-- DATA --
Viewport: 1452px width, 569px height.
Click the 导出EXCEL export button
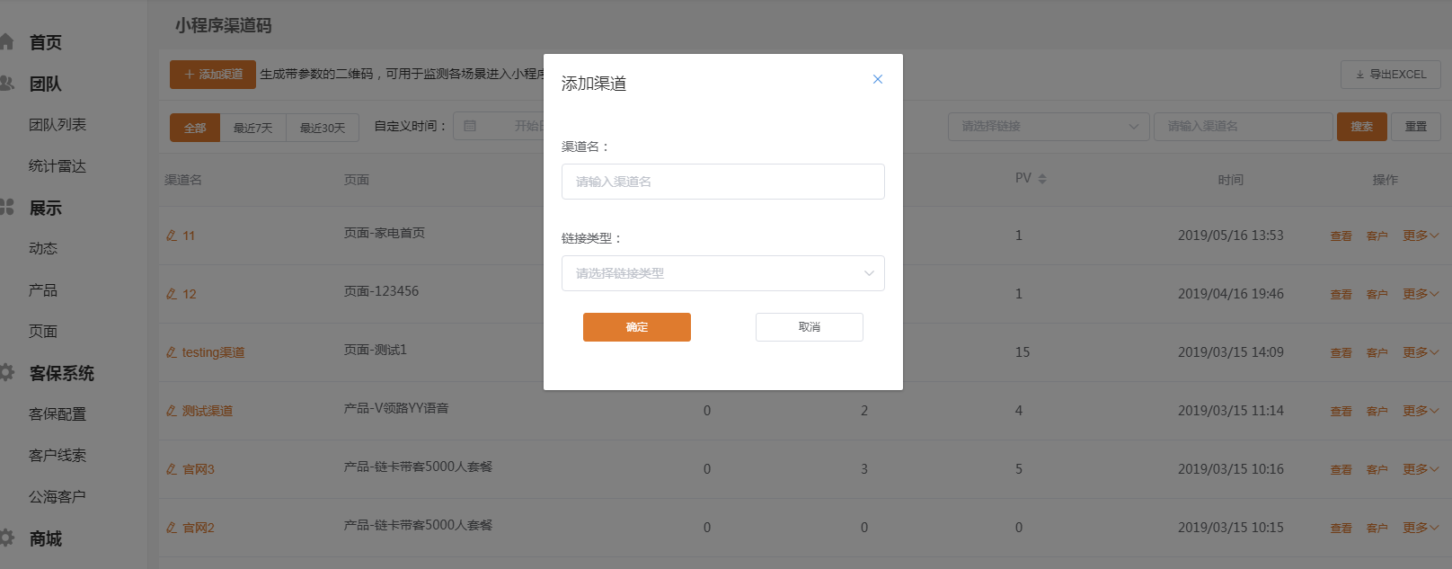[1390, 75]
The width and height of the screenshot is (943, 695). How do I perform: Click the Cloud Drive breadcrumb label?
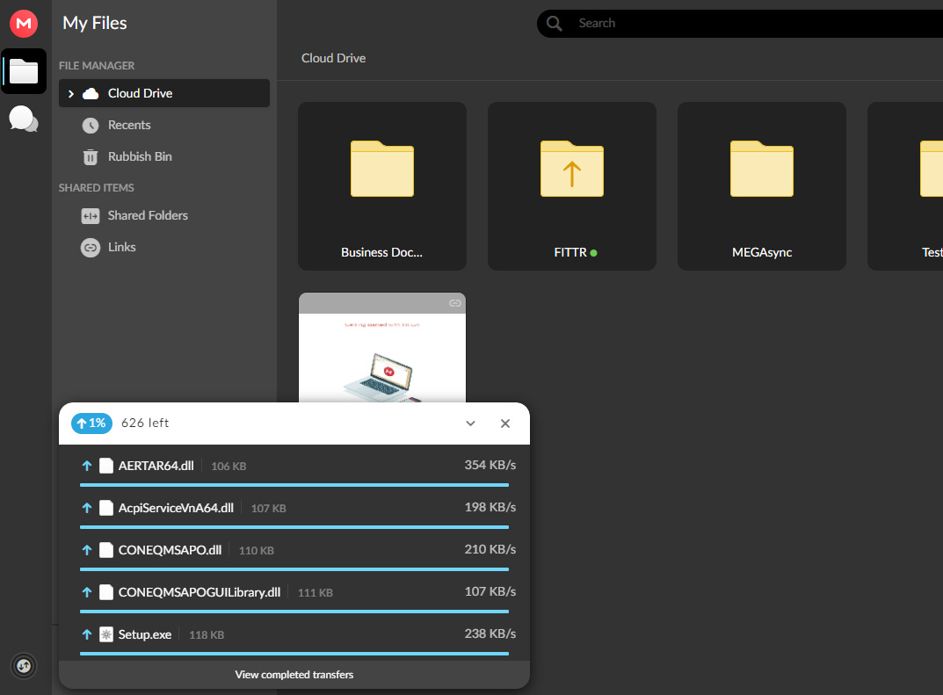(x=333, y=58)
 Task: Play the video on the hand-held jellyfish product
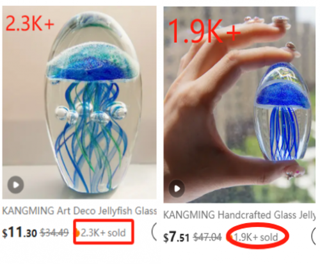pyautogui.click(x=177, y=188)
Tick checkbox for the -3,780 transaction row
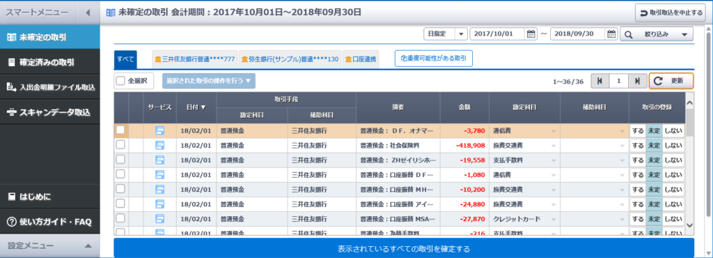Image resolution: width=713 pixels, height=258 pixels. pyautogui.click(x=120, y=130)
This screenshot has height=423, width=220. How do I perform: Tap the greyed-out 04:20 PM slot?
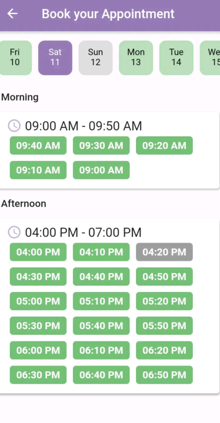164,252
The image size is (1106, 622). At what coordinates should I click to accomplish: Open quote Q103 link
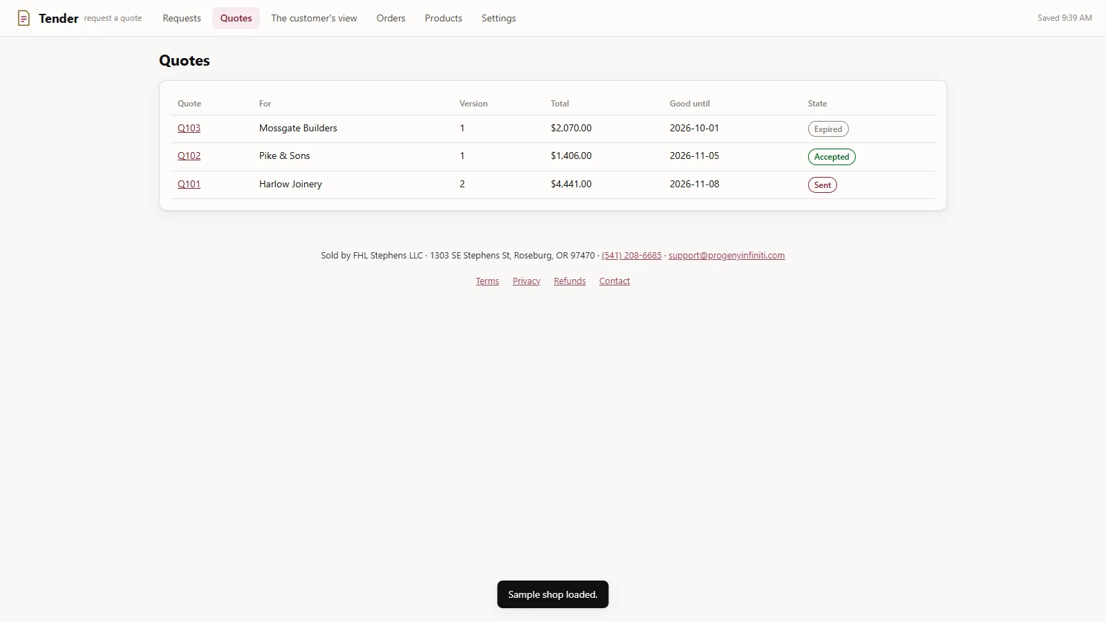189,128
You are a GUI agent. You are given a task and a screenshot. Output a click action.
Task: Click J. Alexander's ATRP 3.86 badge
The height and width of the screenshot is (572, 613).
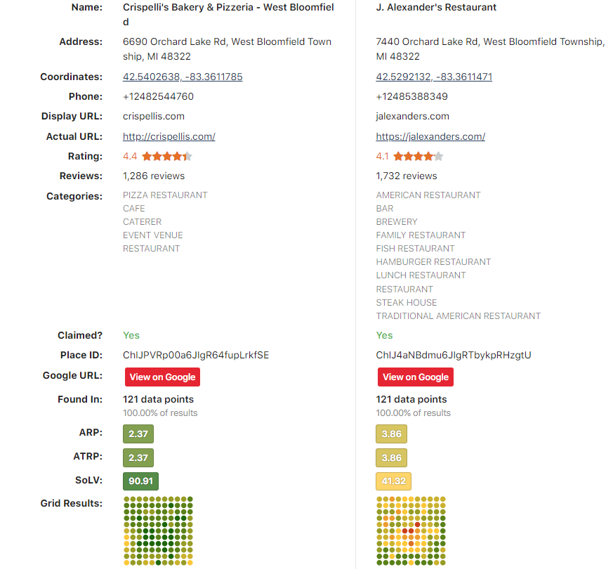tap(391, 457)
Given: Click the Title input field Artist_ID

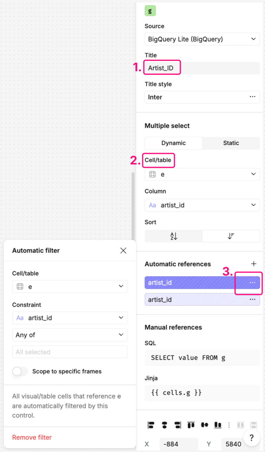Looking at the screenshot, I should click(x=202, y=68).
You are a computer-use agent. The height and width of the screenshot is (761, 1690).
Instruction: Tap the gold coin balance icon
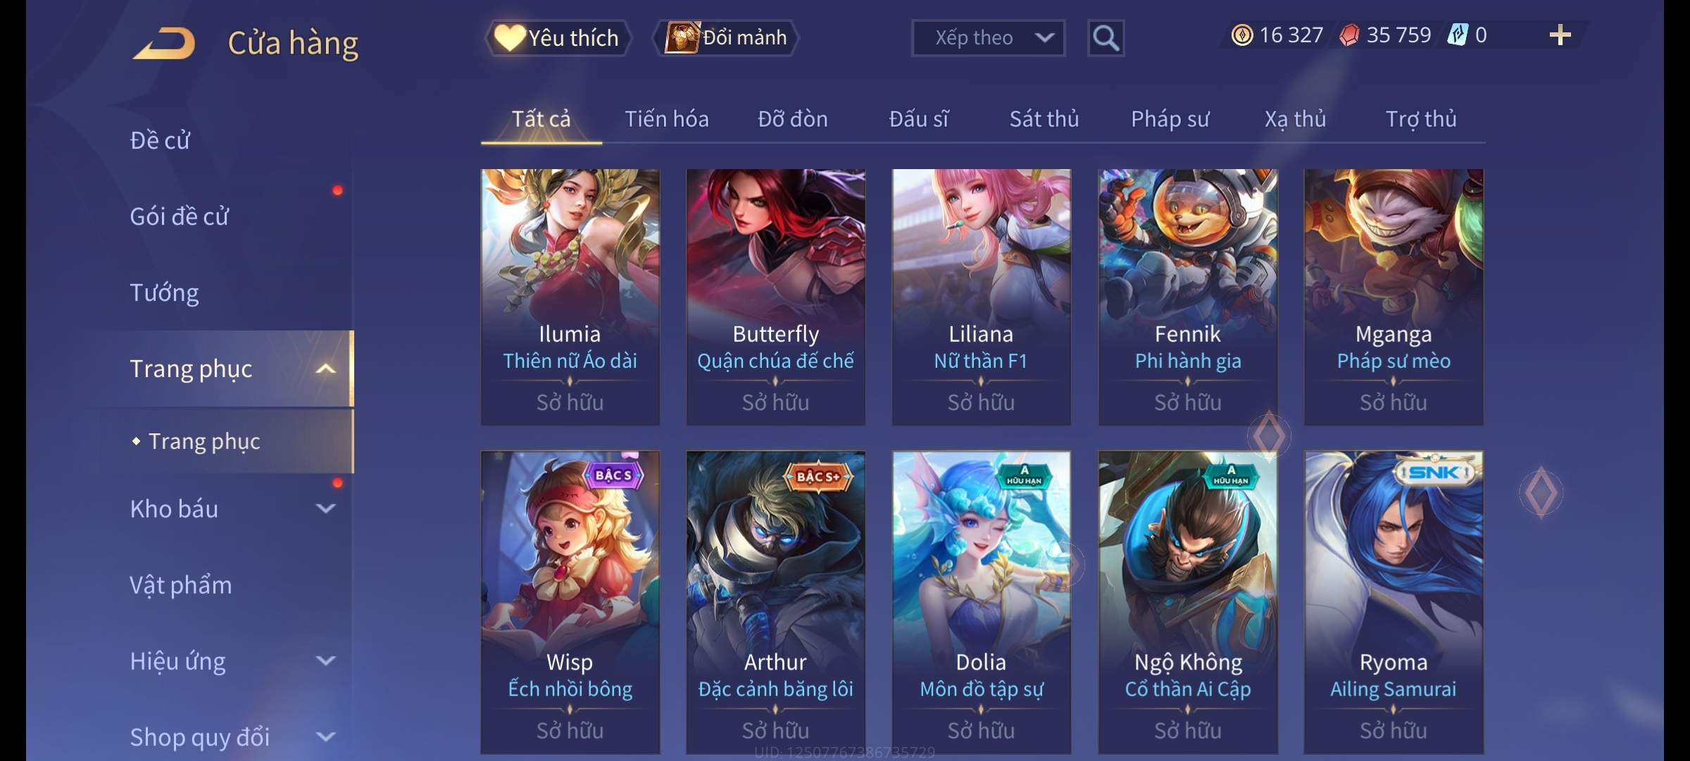click(x=1241, y=35)
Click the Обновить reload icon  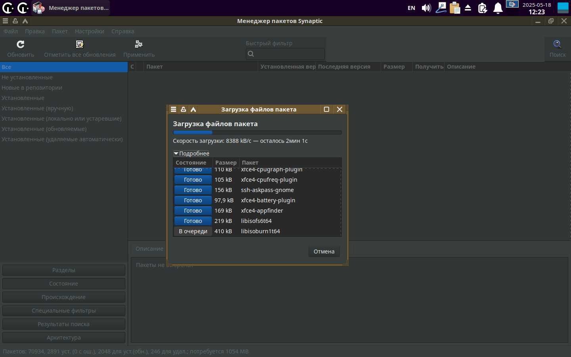click(21, 44)
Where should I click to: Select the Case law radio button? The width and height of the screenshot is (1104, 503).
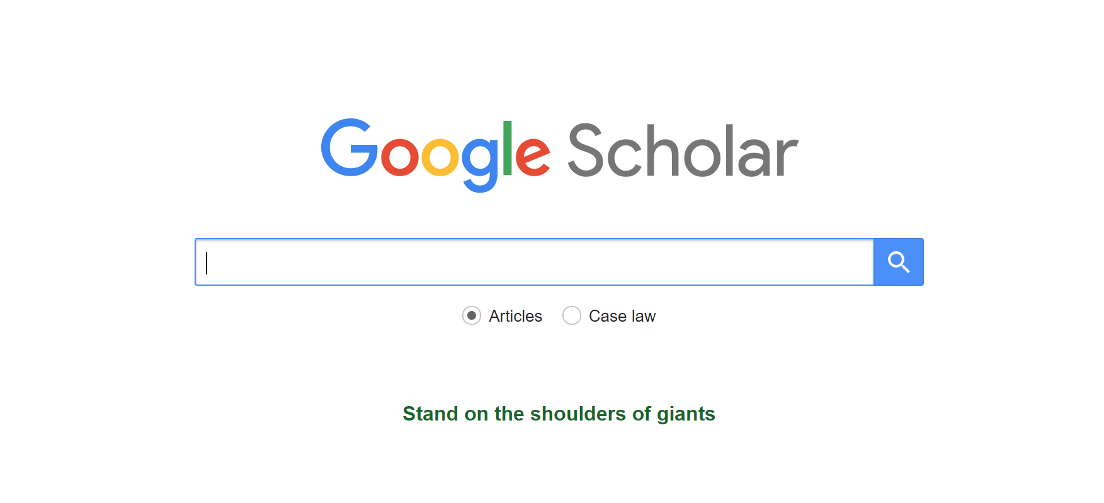[x=572, y=315]
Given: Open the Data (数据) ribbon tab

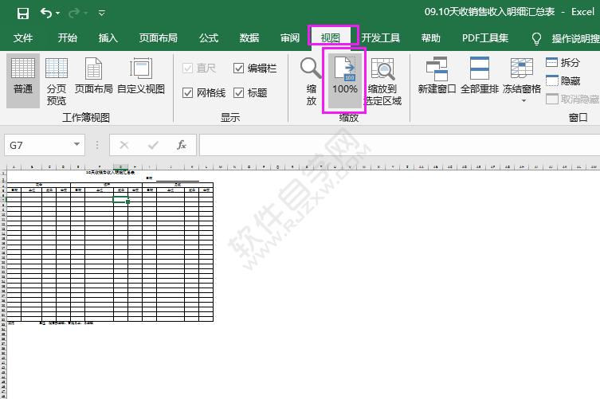Looking at the screenshot, I should 249,37.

-- REQUIRED ACTION --
In the entries above, find each line with "agent" and list it.

-- FINAL ANSWER --
You are a GUI agent. You are given a task and a screenshot. Output a click action.
You are a computer-use agent. The height and width of the screenshot is (761, 1690).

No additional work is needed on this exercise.